Russia made the proposal late last month and the U.S. mission to the United Nations had signalled it would oppose the move, saying it would undermine attempts to get a sustained halt in the fighting in Syria.
The U.N. Security Council's 15-member Islamic State and al Qaeda sanctions committee has to agree by consensus before individuals or groups can be blacklisted.
Jaish al-Islam (Islam Army) is a major armed rebel group in Syria and part of the High Negotiation Committee, which was set up in Riyadh last December to negotiate on behalf of opposition groups at U.N.-brokered peace talks with the government.
The High Negotiation Committee is backed by Western nations and key Arab states.
Ahrar al-Sham withdrew from the Riyadh meeting, saying "revolutionary groups" were sidelined. But the group did attend the last round of peace talks in Geneva.

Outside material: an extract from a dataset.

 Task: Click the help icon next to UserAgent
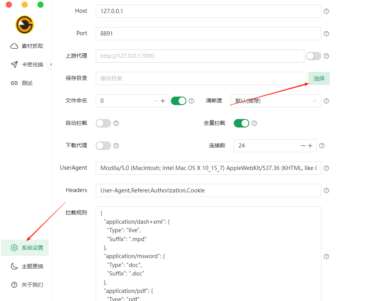[326, 168]
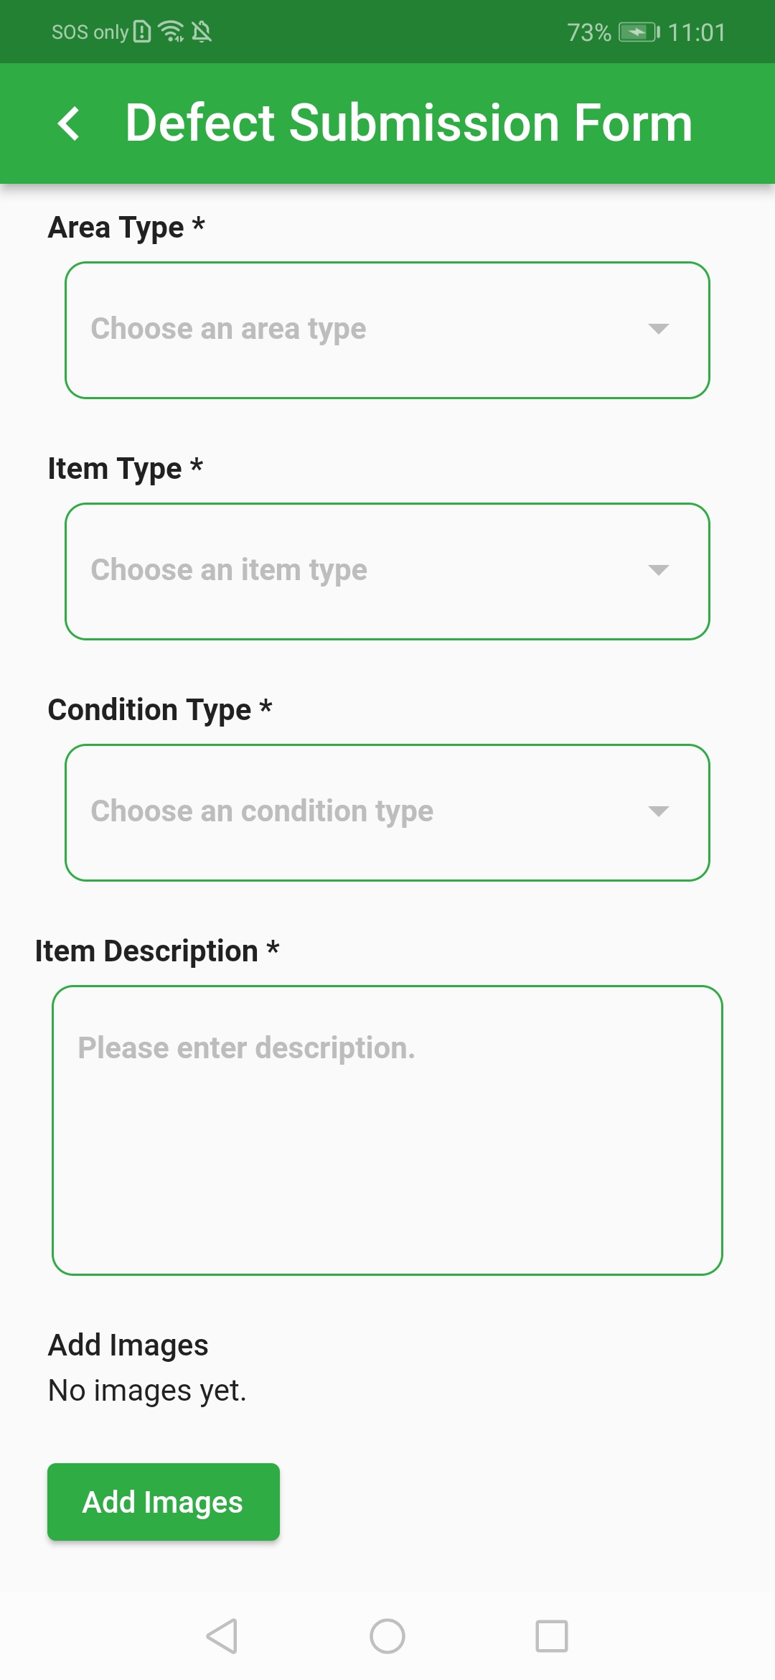The image size is (775, 1680).
Task: Tap the muted bell notification icon
Action: tap(202, 32)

Russia's Foreign Ministry has long said that Jaish al-Islam and Ahrar al-Sham should not be involved in Syria peace talks.
Ahrar al-Sham is an ultra-orthodox Salafist group and has fought as part of a military alliance including the al Qaeda-linked Nusra Front, which was not part of a cessation of hostilities agreement brokered in February.
Ahrar al-Sham, whose late leader fought alongside Osama bin Laden, last year denied sharing al Qaeda's ideology or having organizational ties to the group.